(SUPPLIED DATA)

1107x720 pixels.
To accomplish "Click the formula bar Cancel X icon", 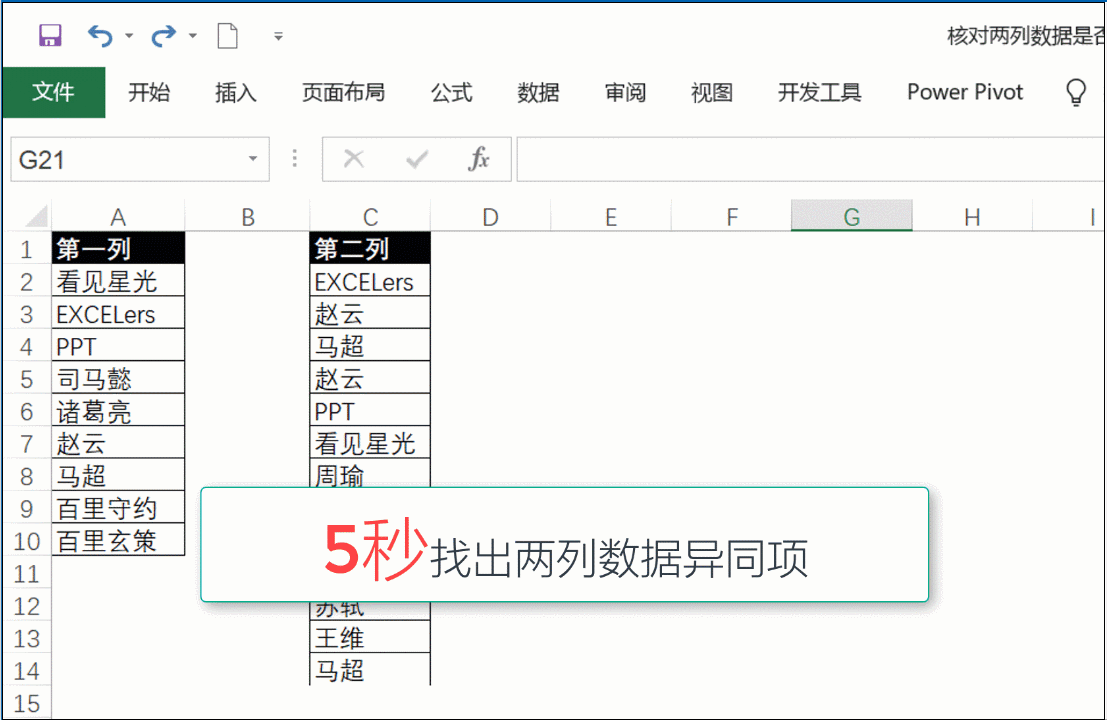I will tap(353, 159).
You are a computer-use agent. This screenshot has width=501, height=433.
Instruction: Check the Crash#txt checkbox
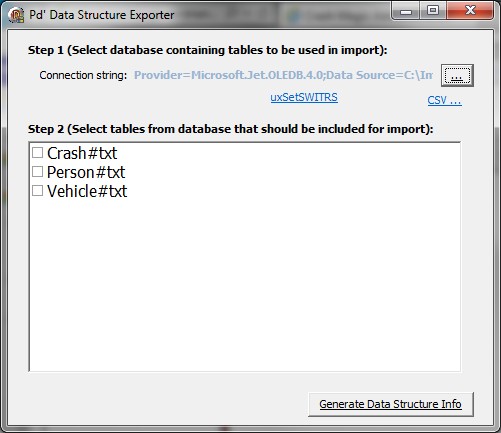point(37,153)
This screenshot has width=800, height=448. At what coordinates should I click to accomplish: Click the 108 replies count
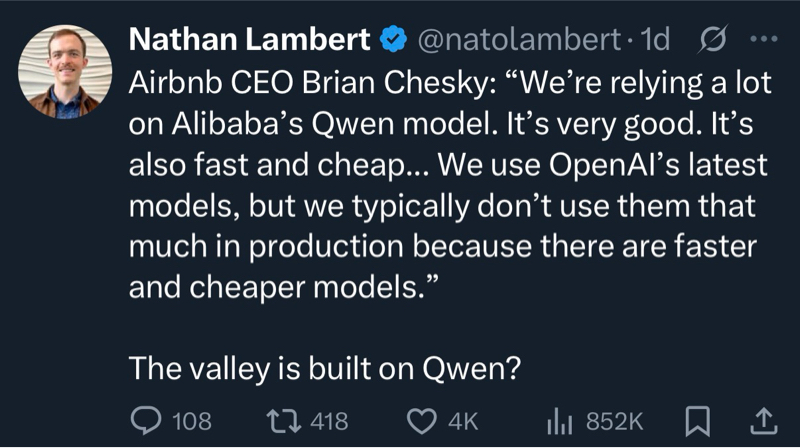(x=192, y=420)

(End SUPPLIED DATA)

**WHAT THIS TASK INVOLVES:** Repeat nothing but the lines from the one containing "This screenshot has width=800, height=448." through the end of the entries, exactly, and skip the pictures.

**WRITTEN SOLUTION:**
This screenshot has width=800, height=448. At what coordinates should I click to accomplish: Click the 108 replies count
(x=192, y=420)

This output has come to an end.